Would love to hear your advice, I'm flummoxed on what decision to make. I hate to throw the boat away. And I don't to buy a new boat. But dumping that much money into it feels like throwing good money after a bad situation.

Thanks in advance for sharing your thoughts!


----------



## rswebb (Aug 27, 2013)

zacbarr said:


> I've got an Aire 143R from 1997. It's been a great boat but now it's old. The boat looks good; the exterior PVC appears to be in good shape. The interior bladders however are a different story. They started to leak last season, and an Aire rep told me after 20-25 years they wear out and can't be repaired. They must be replaced. A full bladder replacement runs half the cost of the boat - $2k+.
> 
> My questions are:
> 
> ...


I just bought a boat that is a few years newer then yours it had the bladders replaced. I can’t really see any issues with the pvc so I figure it’s a boat that will last a good long time. It seems like a ok thing to do to me. However one thing to think about is replacing the bladders did not make me pay more for the used boat so I would not think you would recoup any of the investment if you sold it.


----------



## villagelightsmith (Feb 17, 2016)

Oh. Great. Something else to look forward to. Something else for me to worry about. Something else for the Wife to "worry" ME about! And of course, you always want to put at least one spare bladder in the tubes. It never ends.


----------



## B4otter (Apr 20, 2009)

Hmmm... 24 years out of a boat that likely didn't cost much over $3k new in 1997 works out to about $125/year? And that's "...bad money"? Seems like a pretty good investment to me... Only you can decide if it's worth doing the bladders, entirely a function of condition of the shell. If it's the least bit faded or brittle you might want to go new boat route. If it's still supple and not creased or checked, maybe worth putting the bladders in... If you do that yourself you can save some bucks, plus not paying for shipping to/from Boise. Since you're doing all of them, not that difficult a job as long as your zipper & cars are in decent condition. 
Who carries a spare bladder? More time on the water, less worry...


----------



## Priceless (Jul 2, 2017)

Should probably fix it. Aire products are great because they are repairable. There are ways to figure out what the problem is and fix it. First thing to do is inflate it up to pressure and put soapy water in all six of the valve bodies and see if they bubble. . Bubbles means clean or replace the valve. No bubbles, post back and i'll give you the second step.


----------



## Quiggle (Nov 18, 2012)

How much are just the bladders shipped to your house? It’s really not that hard as long as like mentioned above your zippers still functioning . Also replacing a ripper on a Aire isn’t that hard either. Just take your time getting the bladders in properly and on the right side then inflate slowly shaking the shell to get them positioned right. I had a tomcat that I replaced both main tubes on and replaced 2 zippers.


----------



## Dee (Dec 12, 2020)

I love my vintage Aire Puma. That said, have had a slow leak in the floor bladder for years. I’ve done a number of tape/glue repairs and they hold for about a season. When I looked into replacing the bladder and found put it would be $900 if they even had any, I decided to live with it since the repairs are pretty easy. For as much as Aire likes to tout how great it is to have a replacesble bladder and to carry a spare, the - IMHO - outrageous cost makes that supposed advantage meaningless. While my boat is also 25 years old and still seems solid, not sure I’d spend the money to replace all the bladders on PVC that old.


----------



## Junk Show Tours (Mar 11, 2008)

$900.00 for a Puma floor bladder?!?! I replaced the floor bladder in my 156D three or four years ago and it was only around $300.00.


----------



## Liquidsunshine (Mar 6, 2020)

Get a new Aire with a fresh 10yr warranty. You definitely got your money's worth out of the first one


----------



## Dee (Dec 12, 2020)

Junk Show Tours said:


> $900.00 for a Puma floor bladder?!?! I replaced the floor bladder in my 156D three or four years ago and it was only around $300.00.
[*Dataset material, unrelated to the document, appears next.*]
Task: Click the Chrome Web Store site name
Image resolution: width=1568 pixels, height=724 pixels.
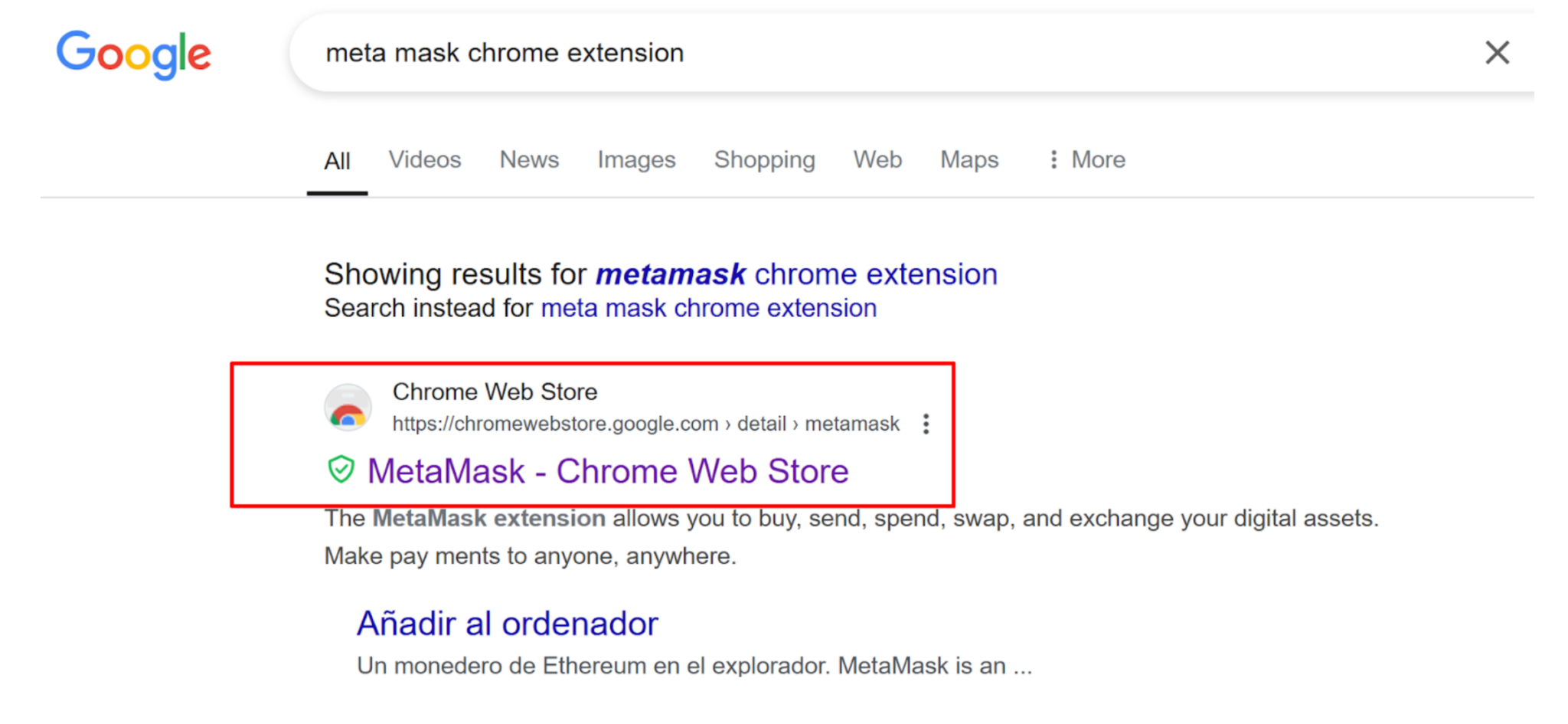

Yep. I think because it’s an original model and they only had a few left so selling for a premium. No thanks...


----------



## Norcalcoastie (Jan 4, 2019)

Sorry you’ve got to spend some cash, but as the owner of 2 Aires I’m stoked to hear that folks get 20+ years out of their boats. I’d love to see pics of the PVC shell of your boat. If it was mine, I’d probably replace the bladders if the exterior was in good shape.

However, I love running things till their dead. I’d take a lot of pride in having a 20 year old boat that’s been on a lot of adventures. Hope it works out for you!


----------



## zacbarr (Jul 4, 2018)

Quiggle said:


> How much are just the bladders shipped to your house? It’s really not that hard as long as like mentioned above your zippers still functioning . Also replacing a ripper on a Aire isn’t that hard either. Just take your time getting the bladders in properly and on the right side then inflate slowly shaking the shell to get them positioned right. I had a tomcat that I replaced both main tubes on and replaced 2 zippers.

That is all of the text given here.